The bartender responds: "Son, THAT'S the Sherriff's gal."  

Link Posted: 8/22/2005 10:19:13 PM EDT
[#13]

Quoted:
.................... "Son, THAT'S the Sherriff's gal."  




Yore in a heep uh trouble, boy.



Link Posted: 8/22/2005 10:28:32 PM EDT
[#14]
Hitler: "My dog has no nose...."

Adoring crowd at Neurmburg(sp?) rally: "How does he smell...??"

Hitler: "Awfull"
Link Posted: 8/22/2005 10:42:04 PM EDT
[#15]

Quoted:
A city slicker from New York gets stuck in a small town in rural Arkansas on business.  Upon entering the town, the city slicker notices that there are no women in the town at all, so he goes into the bar and asks what everyone does for sex.  They tell him that there are no women in the entire town, and that if someone gets the "urge" they use one of the local sheep.  The city slicker is horrified and storms out of the bar.  However, as the days and weeks go by, the city slicker starts getting more and more desparate.  Finally, he decides that he can't take it anymore, and that a sheep is better than nothing.  However, he tells himself that if he is going to do this, by golly he's going to show those scraggle toothed hillbillies how its done!  He goes down to the farm, picks out the purdiest sheep he can find, washes her in the finest bubble bath, perfumes her coat and ties pink ribbons on her head.  After he has his way with her, he goes back to the bar with the sheep under his arm to explain how its done to these rural hicks.  However, when he gets to the bar he is universally met with stunned looks and absolute silence.

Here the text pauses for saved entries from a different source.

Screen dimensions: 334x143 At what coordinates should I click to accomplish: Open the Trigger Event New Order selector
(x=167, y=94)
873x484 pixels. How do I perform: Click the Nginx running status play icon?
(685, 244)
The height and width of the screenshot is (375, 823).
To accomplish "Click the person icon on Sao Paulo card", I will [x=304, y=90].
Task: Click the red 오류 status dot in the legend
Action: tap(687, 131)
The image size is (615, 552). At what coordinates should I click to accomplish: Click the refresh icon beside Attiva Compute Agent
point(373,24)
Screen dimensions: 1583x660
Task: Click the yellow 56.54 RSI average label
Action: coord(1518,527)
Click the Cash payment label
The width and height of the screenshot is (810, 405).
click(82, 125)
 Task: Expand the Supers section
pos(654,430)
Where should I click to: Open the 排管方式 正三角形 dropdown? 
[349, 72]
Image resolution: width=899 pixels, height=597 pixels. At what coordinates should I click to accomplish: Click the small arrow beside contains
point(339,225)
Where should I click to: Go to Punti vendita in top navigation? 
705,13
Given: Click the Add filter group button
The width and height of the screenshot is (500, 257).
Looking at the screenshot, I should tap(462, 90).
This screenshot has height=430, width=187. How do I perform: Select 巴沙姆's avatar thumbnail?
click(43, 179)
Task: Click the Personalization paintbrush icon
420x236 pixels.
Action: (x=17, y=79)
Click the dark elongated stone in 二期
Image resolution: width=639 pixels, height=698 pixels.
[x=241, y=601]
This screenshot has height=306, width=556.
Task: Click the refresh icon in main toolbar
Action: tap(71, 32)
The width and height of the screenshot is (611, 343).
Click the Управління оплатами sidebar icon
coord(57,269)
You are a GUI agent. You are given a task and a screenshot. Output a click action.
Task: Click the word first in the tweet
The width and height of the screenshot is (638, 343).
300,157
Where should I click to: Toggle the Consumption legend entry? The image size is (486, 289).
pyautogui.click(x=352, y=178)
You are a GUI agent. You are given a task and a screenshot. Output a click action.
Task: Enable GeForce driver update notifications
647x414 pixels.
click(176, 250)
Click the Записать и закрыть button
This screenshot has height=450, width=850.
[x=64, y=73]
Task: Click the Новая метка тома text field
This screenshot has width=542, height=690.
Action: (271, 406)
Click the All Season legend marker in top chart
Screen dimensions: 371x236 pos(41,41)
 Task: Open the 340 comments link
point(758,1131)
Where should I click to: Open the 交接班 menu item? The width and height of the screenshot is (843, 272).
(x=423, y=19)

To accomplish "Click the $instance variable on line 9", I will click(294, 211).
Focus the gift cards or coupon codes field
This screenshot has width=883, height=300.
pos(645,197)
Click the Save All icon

Frustrated, the city slicker angrily admonishes the crowd: "You are all a bunch of hypocrates!  I know that each and every one of you has sex with sheep because there are no women in this town.  Now I do it and you all look at me like I am some kind of freak!"

The bartender responds: "Son, THAT'S the Sherriff's gal."  




Similar to one I heard Except you substitute Osama Bin Ladin for the city slicker, a camel for the sheep, and the punchline is:  "Usually we ride the camel to the next village where there is a whorehouse."